• **Pruébalo**: Retoma el artículo de abajo sobre la voluntad de enfermos y difuntos y sigue escribiéndolo a partir de su última frase.

Artículo publicado en La Opinión de Tenerife el 3 de julio de 2015
Más de una vez, entre las numerosas ocasiones en las que he querido y/o
debido acudir a hospitales, tanatorios y cementerios, me he sentido indignada ante
la falta de respeto y de sensibilidad que exhiben algunos familiares y
allegados del paciente o del difunto de referencia en lo tocante a su voluntad
más íntima. De más está decir que, para mí, los deseos de quienes atraviesan
por unos trances tan duros (primero, la enfermedad y, finalmente, la muerte)
son sagrados y dignos de ser cumplidos escrupulosamente, al margen de que resulten o no del agrado de sus seres queridos. Sin embargo, lo que para mí constituye
una obligación moral obvia, no concita precisamente una adhesión generalizada.
De hecho, el común de los mortales tuerce el gesto cuando se abordan
situaciones de este tenor que, todo sea dicho de paso, son plenamente
cotidianas y susceptibles de darles cara, demostrando así un mínimo de cariño y
consideración hacia quien las sufre.
Como muestra, un botón. Pocas experiencias más indignantes que la de escuchar los
argumentos de un huérfano o de una viuda, tratando de convencer al auditorio de
turno de que ha incinerado a su madre o esposo porque, aunque aquellos
preferían ser enterrados, era lo que más les convenía -que digo yo que será lo
que más le convenía al que decidió por ellos, saltándose a la torera sus
opiniones, a menudo expresadas abiertamente, en voz alta y ante testigos-.
Así que, con el ánimo de clarificar algunos extremos desde un punto de vista
estrictamente jurídico -al margen de morales, moralidades o moralismos
particulares-, me gustaría trasladar a través de estas líneas la realidad de
que existe una norma (la Ley 41/2002 de 14 de noviembre) que, entre otros aspectos,
regula las denominadas instrucciones previas, por las que una persona mayor de edad, capaz y libre,
manifiesta anticipadamente su voluntad para que esta se cumpla si se dan las
circunstancias en las que no pueda expresarla personalmente, bien sobre los
cuidados y el tratamiento de su salud o (una vez acaecido su fallecimiento) sobre el destino de su cuerpo o de sus órganos, a efectos de trasplantes u
otros fines.

• **Sección de datos**:
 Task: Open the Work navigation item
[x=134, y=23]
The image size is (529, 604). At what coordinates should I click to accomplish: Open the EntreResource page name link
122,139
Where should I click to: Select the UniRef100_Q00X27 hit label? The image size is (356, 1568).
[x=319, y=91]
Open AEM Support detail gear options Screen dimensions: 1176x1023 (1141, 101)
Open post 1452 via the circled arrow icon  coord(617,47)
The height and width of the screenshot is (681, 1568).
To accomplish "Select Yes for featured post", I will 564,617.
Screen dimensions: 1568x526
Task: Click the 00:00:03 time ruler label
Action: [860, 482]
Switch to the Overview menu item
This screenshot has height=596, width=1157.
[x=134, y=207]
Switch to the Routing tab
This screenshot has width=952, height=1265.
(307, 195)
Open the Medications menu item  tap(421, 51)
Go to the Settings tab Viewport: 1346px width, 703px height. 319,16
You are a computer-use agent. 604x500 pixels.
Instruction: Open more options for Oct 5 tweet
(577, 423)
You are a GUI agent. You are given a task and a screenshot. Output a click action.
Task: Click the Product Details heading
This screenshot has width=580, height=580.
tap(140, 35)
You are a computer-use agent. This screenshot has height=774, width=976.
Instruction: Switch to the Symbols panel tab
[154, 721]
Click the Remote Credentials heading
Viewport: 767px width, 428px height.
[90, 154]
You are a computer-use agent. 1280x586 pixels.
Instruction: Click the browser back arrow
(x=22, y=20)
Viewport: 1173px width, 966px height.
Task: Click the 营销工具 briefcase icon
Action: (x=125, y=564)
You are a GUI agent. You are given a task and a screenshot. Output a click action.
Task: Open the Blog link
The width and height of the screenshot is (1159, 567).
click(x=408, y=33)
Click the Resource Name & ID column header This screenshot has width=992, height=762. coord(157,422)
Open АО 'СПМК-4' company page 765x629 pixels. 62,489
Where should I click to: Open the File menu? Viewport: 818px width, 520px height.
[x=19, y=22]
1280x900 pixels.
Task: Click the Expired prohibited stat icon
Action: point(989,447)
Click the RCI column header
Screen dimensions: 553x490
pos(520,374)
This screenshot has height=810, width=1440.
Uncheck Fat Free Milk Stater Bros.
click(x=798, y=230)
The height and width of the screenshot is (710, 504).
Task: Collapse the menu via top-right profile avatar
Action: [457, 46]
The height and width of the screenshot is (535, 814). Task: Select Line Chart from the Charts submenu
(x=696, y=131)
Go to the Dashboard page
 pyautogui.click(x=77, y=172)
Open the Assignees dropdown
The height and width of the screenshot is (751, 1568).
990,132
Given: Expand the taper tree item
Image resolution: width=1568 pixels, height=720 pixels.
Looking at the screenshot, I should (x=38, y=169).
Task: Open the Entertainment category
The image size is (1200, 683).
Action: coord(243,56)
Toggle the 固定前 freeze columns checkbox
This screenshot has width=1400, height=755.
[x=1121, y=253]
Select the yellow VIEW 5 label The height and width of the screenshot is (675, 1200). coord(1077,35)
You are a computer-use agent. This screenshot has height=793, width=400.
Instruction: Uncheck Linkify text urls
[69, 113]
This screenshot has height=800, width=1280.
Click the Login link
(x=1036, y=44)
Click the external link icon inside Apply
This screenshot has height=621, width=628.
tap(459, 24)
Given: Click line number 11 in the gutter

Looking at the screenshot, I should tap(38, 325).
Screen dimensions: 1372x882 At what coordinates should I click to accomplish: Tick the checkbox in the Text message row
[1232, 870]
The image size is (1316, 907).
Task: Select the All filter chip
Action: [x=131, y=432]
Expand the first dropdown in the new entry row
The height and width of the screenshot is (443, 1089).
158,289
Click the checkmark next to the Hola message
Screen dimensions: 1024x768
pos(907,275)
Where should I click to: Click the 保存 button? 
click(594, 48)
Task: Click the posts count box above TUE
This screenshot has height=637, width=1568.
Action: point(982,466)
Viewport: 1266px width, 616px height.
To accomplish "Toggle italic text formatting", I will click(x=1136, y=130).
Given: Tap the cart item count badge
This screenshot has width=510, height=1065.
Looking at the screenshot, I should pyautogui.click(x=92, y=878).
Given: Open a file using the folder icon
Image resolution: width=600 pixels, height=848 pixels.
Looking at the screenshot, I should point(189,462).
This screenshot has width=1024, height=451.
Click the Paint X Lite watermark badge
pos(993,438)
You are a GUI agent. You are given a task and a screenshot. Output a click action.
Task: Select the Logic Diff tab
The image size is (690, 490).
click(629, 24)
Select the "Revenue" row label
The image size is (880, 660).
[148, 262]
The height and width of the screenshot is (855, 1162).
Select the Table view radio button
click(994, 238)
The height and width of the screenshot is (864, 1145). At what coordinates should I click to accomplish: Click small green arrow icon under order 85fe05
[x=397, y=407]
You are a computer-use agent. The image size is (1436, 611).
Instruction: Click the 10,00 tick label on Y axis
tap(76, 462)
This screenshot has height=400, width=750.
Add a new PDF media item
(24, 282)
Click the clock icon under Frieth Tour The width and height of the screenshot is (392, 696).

• **Respuesta del ejercicio**:
Se trata de un documento que figura en un registro
público y en él designará a uno o dos representantes, que actuarán como
interlocutores de sus mandatos, en todo lo referente a la
autorización de tratamientos médicos, para comunicarlos a los
profesionales sanitarios encargados de sus cuidados, que sólo acudirán a
sus familias y allegados en los casos no contemplados expresamente en dicha
manifestación anticipada de su voluntad.
Deberá formalizarse por escrito y, a elección del otorgante, ante un notario,
un funcionario encargado del propio Registro de las MAV o tres testigos, también
mayores de edad, con plena capacidad de obrar y no vinculados al interesado por
vía matrimonial o análoga, parentesco hasta el segundo grado ni relación
laboral, patrimonial o de servicios.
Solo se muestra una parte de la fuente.